Introduction:
Many studies in social science that aim to estimate the effect of an intervention suffer from selection bias, where the units who receive the treatment may have different characteristics from those in the control condition. These pre-existing differences between the groups must be controlled to obtain approximately unbiased estimates of the effects of interest. For example, in a study estimating the effect of bullying on high school graduation, students who were bullied are likely to be very different from students who were not bullied on a wide range of characteristics, such as socioeconomic status and academic performance, even before the bullying began. It is crucial to try to separate out the causal effect of the bullying from the effect of these pre-existing differences between the “treated” and “control” groups. Matching methods provide a way to attempt to do so.

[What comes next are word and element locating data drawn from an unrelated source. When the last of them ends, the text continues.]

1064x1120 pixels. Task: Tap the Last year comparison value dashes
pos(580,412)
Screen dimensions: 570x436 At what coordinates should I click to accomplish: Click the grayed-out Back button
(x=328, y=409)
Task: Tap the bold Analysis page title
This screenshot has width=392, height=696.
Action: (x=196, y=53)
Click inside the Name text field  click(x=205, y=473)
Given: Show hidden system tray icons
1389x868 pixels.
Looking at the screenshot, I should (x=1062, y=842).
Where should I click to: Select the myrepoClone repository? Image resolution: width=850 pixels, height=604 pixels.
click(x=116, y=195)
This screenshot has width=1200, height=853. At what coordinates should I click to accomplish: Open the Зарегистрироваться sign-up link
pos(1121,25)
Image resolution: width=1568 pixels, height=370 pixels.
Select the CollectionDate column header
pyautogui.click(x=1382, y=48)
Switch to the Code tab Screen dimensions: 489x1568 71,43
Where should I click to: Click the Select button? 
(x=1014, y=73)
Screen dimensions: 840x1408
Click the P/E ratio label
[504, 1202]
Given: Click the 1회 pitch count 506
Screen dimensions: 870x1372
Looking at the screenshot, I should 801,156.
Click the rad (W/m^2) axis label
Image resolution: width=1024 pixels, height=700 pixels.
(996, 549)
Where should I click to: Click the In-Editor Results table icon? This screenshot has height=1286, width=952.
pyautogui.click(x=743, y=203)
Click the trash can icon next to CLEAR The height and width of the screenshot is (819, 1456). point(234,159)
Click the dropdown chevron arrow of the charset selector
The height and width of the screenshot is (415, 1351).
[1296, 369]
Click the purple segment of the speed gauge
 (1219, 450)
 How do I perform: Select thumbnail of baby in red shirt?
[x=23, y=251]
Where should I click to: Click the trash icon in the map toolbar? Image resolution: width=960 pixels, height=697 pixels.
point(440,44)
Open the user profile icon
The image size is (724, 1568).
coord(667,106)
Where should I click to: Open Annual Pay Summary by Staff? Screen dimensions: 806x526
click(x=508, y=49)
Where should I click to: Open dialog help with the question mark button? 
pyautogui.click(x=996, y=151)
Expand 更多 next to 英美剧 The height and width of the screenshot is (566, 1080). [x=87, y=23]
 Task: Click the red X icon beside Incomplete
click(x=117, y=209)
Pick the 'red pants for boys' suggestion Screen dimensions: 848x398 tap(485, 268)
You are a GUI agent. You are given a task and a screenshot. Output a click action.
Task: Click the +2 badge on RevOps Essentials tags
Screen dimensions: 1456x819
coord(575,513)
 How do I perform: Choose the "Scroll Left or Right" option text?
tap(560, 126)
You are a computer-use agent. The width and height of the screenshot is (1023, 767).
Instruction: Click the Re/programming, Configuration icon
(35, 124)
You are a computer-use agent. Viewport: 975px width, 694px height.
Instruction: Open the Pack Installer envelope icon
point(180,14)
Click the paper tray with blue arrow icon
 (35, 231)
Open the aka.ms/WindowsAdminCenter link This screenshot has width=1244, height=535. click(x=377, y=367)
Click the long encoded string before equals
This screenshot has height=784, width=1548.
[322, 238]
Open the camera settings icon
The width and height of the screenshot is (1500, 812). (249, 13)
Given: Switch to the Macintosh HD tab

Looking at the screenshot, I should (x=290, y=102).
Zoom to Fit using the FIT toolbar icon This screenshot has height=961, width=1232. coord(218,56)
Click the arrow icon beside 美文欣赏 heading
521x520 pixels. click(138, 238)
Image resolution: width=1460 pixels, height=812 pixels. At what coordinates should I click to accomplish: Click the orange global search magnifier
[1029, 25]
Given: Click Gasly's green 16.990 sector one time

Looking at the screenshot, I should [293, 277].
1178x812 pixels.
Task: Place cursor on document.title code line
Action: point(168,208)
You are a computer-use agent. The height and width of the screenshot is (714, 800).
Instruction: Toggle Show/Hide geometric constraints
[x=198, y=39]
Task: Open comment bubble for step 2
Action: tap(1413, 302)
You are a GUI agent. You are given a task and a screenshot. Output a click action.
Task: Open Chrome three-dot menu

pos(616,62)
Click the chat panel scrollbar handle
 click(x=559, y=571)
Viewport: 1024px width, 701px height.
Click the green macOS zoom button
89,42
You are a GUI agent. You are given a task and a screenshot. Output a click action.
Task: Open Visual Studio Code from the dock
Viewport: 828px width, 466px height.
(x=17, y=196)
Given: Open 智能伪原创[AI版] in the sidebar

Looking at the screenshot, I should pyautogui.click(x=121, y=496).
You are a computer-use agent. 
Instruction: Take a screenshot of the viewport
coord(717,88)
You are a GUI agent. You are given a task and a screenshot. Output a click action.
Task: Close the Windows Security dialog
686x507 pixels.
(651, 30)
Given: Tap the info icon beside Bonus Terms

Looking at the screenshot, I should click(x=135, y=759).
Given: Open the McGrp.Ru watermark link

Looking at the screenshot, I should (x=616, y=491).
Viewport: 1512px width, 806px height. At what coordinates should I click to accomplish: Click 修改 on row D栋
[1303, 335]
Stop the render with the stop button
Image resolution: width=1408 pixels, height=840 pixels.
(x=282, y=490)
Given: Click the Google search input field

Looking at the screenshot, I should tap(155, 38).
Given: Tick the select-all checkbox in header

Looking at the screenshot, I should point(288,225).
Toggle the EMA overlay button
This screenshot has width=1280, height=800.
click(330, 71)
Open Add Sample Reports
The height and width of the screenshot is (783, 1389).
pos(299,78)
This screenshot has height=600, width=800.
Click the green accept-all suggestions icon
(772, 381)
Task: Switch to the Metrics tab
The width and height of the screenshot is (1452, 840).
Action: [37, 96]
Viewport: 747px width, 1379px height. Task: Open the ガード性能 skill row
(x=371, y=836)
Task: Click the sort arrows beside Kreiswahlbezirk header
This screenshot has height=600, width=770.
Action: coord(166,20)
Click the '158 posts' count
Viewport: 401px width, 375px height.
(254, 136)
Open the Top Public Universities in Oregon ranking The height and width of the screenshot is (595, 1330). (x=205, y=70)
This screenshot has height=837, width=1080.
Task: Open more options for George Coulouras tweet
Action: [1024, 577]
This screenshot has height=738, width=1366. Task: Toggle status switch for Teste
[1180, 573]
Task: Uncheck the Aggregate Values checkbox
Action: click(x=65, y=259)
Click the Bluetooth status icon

Random assignment of units to receive (or not receive) the treatment of interest ensures that there are no systematic differences between the treatment and control groups before treatment assignment. However, random assignment is often infeasible in social science research, due to either ethical or practical concerns. Matching methods constitute a growing collection of techniques that attempt to replicate, as closely as possible, the ideal of randomized experiments when using observational data.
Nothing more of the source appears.